:: Task inputs ::
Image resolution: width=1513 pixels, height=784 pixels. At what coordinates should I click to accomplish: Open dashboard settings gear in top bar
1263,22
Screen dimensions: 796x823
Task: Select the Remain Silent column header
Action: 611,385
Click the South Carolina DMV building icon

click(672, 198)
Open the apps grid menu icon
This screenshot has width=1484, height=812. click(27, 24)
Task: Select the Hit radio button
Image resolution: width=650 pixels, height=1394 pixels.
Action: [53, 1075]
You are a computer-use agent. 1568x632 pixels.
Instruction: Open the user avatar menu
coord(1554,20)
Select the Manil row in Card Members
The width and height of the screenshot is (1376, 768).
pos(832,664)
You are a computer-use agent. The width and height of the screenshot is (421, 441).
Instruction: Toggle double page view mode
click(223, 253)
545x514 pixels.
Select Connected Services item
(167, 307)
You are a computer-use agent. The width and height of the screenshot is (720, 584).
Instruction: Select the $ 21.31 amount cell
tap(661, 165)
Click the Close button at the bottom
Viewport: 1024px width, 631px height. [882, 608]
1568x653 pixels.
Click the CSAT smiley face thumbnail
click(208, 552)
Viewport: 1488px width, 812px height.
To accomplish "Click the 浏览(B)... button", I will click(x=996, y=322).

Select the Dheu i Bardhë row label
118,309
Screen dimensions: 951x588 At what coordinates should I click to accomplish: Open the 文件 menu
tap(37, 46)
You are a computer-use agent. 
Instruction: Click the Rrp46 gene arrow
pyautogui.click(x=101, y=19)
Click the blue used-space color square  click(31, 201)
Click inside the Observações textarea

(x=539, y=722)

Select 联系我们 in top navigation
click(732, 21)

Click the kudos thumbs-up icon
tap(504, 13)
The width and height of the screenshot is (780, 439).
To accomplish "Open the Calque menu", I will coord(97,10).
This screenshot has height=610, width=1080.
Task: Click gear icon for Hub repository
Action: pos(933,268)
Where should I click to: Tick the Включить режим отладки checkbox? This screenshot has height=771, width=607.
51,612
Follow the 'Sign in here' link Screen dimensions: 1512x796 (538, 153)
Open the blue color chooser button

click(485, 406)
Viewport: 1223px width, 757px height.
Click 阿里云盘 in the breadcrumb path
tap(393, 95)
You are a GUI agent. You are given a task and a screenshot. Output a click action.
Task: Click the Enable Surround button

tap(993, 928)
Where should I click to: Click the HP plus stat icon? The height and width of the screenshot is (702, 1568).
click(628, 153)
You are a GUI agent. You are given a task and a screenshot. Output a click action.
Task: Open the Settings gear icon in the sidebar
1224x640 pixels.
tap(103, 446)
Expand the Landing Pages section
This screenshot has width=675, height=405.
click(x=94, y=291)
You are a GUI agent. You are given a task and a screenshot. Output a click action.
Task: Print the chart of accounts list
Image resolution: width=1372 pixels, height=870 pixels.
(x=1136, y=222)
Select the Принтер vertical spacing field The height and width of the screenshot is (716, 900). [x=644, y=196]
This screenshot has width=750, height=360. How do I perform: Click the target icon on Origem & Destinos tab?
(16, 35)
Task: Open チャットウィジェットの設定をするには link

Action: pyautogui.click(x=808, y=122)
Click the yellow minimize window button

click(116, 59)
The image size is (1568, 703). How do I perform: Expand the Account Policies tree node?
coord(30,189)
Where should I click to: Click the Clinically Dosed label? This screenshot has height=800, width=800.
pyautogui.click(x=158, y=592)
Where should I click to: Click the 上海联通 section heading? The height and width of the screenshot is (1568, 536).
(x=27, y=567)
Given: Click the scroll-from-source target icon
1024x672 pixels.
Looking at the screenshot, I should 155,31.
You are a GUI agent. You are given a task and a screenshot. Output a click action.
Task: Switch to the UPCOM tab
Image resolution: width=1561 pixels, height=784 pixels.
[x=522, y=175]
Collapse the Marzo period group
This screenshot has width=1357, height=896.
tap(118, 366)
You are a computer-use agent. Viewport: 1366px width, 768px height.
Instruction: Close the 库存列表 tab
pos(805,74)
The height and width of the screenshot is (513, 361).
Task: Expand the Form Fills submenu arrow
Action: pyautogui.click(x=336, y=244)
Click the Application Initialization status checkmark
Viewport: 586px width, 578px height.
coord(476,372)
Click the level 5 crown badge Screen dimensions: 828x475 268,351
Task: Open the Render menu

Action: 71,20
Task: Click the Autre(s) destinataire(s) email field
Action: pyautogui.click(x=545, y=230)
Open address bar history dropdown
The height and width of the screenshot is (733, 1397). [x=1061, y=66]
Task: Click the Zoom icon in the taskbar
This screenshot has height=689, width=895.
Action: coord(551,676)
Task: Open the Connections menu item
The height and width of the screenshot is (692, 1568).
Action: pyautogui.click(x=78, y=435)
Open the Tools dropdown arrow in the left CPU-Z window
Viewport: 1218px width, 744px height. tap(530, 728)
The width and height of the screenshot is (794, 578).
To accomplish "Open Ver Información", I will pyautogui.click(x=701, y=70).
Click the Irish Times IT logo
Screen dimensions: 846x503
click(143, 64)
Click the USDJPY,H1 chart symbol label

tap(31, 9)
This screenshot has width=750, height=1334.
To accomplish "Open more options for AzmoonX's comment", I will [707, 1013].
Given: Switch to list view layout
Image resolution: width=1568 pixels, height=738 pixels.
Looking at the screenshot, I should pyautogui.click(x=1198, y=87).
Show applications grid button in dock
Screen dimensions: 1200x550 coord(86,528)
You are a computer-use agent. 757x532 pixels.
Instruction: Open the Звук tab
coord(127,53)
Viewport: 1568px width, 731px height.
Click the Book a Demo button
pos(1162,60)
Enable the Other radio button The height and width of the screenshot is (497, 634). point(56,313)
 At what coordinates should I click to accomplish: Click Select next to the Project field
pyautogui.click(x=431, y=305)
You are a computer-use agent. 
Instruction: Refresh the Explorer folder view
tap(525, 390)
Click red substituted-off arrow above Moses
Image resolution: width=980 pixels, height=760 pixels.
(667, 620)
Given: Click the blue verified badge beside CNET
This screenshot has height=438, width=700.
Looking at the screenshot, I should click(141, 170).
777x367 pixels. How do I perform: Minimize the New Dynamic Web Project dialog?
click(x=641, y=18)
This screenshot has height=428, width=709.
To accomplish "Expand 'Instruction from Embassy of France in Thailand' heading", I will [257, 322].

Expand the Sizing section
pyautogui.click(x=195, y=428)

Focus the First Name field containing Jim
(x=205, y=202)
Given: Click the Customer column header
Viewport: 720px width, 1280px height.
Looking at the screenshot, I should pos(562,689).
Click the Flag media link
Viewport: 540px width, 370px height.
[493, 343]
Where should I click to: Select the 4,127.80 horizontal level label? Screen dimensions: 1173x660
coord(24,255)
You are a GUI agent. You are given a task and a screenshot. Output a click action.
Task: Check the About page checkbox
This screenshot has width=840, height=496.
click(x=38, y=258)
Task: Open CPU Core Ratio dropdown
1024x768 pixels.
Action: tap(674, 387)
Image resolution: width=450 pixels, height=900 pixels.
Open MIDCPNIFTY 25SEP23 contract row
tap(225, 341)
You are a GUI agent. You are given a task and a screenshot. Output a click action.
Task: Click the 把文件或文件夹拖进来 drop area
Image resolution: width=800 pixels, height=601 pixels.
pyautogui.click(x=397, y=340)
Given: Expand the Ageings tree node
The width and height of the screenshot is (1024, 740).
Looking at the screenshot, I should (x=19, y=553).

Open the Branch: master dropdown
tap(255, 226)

:: Exercise aim ::
Count the lines of the data that hold the string "from", and give that number as the entire reply.

:: Output for this task ::
2